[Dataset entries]

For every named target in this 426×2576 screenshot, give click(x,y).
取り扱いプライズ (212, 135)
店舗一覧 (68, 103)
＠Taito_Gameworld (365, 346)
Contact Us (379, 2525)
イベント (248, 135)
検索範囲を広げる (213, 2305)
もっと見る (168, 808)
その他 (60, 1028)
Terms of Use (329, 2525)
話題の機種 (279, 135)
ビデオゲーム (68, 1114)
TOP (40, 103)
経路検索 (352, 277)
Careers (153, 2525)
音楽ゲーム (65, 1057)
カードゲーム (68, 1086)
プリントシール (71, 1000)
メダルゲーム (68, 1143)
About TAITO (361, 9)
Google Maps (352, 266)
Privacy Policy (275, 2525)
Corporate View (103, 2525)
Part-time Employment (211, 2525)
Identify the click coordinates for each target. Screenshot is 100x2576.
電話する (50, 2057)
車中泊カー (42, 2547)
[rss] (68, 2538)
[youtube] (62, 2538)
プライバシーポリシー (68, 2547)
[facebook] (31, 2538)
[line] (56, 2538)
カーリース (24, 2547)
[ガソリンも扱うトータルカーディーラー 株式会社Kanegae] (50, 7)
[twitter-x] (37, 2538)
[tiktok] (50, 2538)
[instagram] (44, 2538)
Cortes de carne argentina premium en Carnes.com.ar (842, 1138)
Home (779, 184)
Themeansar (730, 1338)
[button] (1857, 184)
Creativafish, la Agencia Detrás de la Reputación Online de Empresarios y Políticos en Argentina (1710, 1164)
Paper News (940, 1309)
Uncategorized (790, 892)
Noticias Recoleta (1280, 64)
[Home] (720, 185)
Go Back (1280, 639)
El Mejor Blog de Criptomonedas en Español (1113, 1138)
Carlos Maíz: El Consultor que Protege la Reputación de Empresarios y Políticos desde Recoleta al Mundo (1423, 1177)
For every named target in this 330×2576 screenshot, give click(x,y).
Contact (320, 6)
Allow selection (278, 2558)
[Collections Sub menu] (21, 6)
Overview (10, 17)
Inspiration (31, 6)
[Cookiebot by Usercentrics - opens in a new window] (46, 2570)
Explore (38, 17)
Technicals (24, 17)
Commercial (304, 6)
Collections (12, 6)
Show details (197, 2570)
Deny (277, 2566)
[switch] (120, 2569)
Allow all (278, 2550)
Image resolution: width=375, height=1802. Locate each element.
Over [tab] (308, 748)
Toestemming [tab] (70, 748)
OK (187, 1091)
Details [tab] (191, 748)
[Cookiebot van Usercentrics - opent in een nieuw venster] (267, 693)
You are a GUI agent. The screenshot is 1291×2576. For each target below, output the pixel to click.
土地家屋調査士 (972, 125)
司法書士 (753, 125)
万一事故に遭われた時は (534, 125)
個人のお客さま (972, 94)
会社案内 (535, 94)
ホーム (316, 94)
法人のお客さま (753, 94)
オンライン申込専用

Problem details: Transcribe each entry exactly.

Written response:
For every named target in this 426×2576 screenshot, give click(x,y).
取り扱いプライズ (212, 135)
店舗一覧 (68, 103)
＠Taito_Gameworld (365, 346)
Contact Us (379, 2525)
イベント (248, 135)
検索範囲を広げる (213, 2305)
もっと見る (168, 808)
その他 (60, 1028)
Terms of Use (329, 2525)
話題の機種 (279, 135)
ビデオゲーム (68, 1114)
TOP (40, 103)
経路検索 (352, 277)
Careers (153, 2525)
音楽ゲーム (65, 1057)
カードゲーム (68, 1086)
プリントシール (71, 1000)
メダルゲーム (68, 1143)
About TAITO (361, 9)
Google Maps (352, 266)
Privacy Policy (275, 2525)
Corporate View (103, 2525)
Part-time Employment (211, 2525)
Identify the click coordinates for each target. Screenshot is 100x2576.
電話する (50, 2057)
車中泊カー (42, 2547)
[rss] (68, 2538)
[youtube] (62, 2538)
プライバシーポリシー (68, 2547)
[facebook] (31, 2538)
[line] (56, 2538)
カーリース (24, 2547)
[ガソリンも扱うトータルカーディーラー 株式会社Kanegae] (50, 7)
[twitter-x] (37, 2538)
[tiktok] (50, 2538)
[instagram] (44, 2538)
Cortes de carne argentina premium en Carnes.com.ar (842, 1138)
Home (779, 184)
Themeansar (730, 1338)
[button] (1857, 184)
Creativafish, la Agencia Detrás de la Reputación Online de Empresarios y Políticos en Argentina (1710, 1164)
Paper News (940, 1309)
Uncategorized (790, 892)
Noticias Recoleta (1280, 64)
[Home] (720, 185)
Go Back (1280, 639)
El Mejor Blog de Criptomonedas en Español (1113, 1138)
Carlos Maíz: El Consultor que Protege la Reputación de Empresarios y Políticos desde Recoleta al Mundo (1423, 1177)
For every named target in this 330×2576 screenshot, give click(x,y).
Contact (320, 6)
Allow selection (278, 2558)
[Collections Sub menu] (21, 6)
Overview (10, 17)
Inspiration (31, 6)
[Cookiebot by Usercentrics - opens in a new window] (46, 2570)
Explore (38, 17)
Technicals (24, 17)
Commercial (304, 6)
Collections (12, 6)
Show details (197, 2570)
Deny (277, 2566)
[switch] (120, 2569)
Allow all (278, 2550)
Image resolution: width=375, height=1802. Locate each element.
Over [tab] (308, 748)
Toestemming [tab] (70, 748)
OK (187, 1091)
Details [tab] (191, 748)
[Cookiebot van Usercentrics - opent in een nieuw venster] (267, 693)
You are a GUI agent. The screenshot is 1291×2576. For each target below, output the pixel to click.
土地家屋調査士 (972, 125)
司法書士 (753, 125)
万一事故に遭われた時は (534, 125)
個人のお客さま (972, 94)
会社案内 (535, 94)
ホーム (316, 94)
法人のお客さま (753, 94)
オンライン申込専用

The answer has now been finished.